Andrea Barrett

Shadow Reflections of Forum Posts

17 posts in this topic

So, until recently I never posted in internet forums. I preferred reading others’ comments and, if I'm honest,  often judged people as unwise or inept at communication- based on viewing frequent disagreements and misunderstandings from a perspective of critical distance. I often thought “If only this person would see this about themselves and that about the other person, then they’d have common ground to explore …etc.”.  Now, having commented myself with the intention of authenticity (exposing both shadows and light), I can see how easy it is for miscommunication...

Shadow traits I’ve learnt I have:

*Belief that ‘no one will understand me’ & expecting understanding without making it as clear as I can what I mean. Part of me, in my shadow, actually wants to be misunderstood so that I can see myself as 'good' b  virtue of making another side 'bad'.

*Prioritising desire to be ‘right’, ‘wiser’ or knowledgeable, over connection and understanding. And wanting to be understood and connected to myself but not prioritising doing that for others. Personality type wise, if anyone's into MBTI, that would mean having ‘Extraverted Feeling’ in my shadow.

* Embarrassment and anxiety over public nature of Forum: fear of being accused of stupidity and being “emotional” if people in my life who would disagree with metaphysical ideas found out, and being defined in the eyes of others by a single post (especially if I was in a low vibration when writing) by anyone who was critical. So in reality, since I’m projecting my self, it comes down to me possessing trait of being critical, and not fully embracing my emotions myself.

* [Given data]:
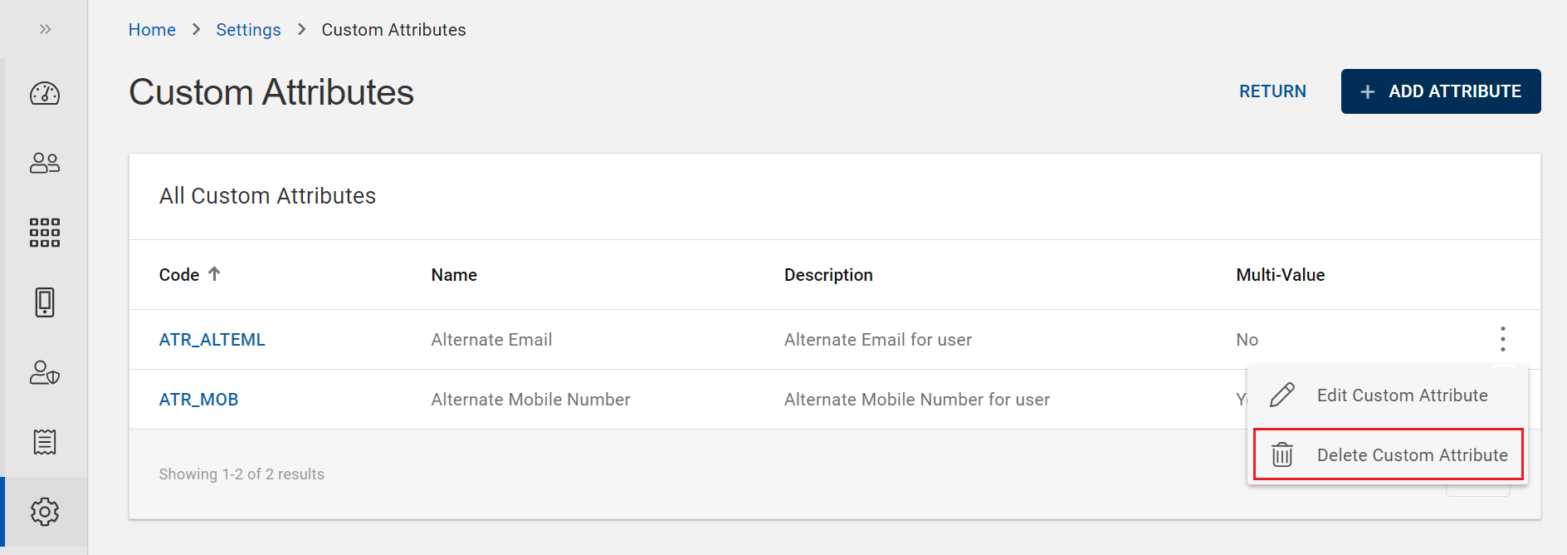Open the user security shield icon

[x=45, y=372]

* [Problem details]: In the forum post on shadow traits, which MBTI function does the writer place in their shadow?

* [Written reply]: Extraverted Feeling